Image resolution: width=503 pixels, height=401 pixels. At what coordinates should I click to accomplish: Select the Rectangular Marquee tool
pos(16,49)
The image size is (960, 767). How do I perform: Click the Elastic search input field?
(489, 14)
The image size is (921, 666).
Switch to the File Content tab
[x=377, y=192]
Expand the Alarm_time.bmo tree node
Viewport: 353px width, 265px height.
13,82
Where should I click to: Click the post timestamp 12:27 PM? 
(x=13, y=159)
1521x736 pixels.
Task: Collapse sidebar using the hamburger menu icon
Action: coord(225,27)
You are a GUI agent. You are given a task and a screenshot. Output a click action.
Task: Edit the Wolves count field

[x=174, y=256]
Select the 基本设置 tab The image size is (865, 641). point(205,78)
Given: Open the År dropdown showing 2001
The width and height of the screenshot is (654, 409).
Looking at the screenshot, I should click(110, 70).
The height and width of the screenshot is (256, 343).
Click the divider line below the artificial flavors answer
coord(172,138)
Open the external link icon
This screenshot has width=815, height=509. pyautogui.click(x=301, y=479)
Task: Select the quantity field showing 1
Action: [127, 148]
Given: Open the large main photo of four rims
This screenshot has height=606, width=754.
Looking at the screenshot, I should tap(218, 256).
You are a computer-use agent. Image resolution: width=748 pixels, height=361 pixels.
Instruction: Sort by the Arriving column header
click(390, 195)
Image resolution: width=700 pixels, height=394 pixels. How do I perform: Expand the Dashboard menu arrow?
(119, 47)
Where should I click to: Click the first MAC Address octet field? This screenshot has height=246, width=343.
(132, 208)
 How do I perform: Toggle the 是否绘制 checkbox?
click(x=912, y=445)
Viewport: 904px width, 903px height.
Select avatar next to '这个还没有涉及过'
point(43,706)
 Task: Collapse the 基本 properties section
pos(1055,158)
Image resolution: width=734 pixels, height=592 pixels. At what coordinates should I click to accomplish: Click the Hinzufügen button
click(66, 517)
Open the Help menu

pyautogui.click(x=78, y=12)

--- --- ---

[WHAT TO DO]: Please go through the data and copy each line containing the word "agent".

[RESPONSE]:
You are a GUI agent. You are given a task and a screenshot. Output a click action.
You are a computer-use agent. Image resolution: width=748 pixels, height=361 pixels.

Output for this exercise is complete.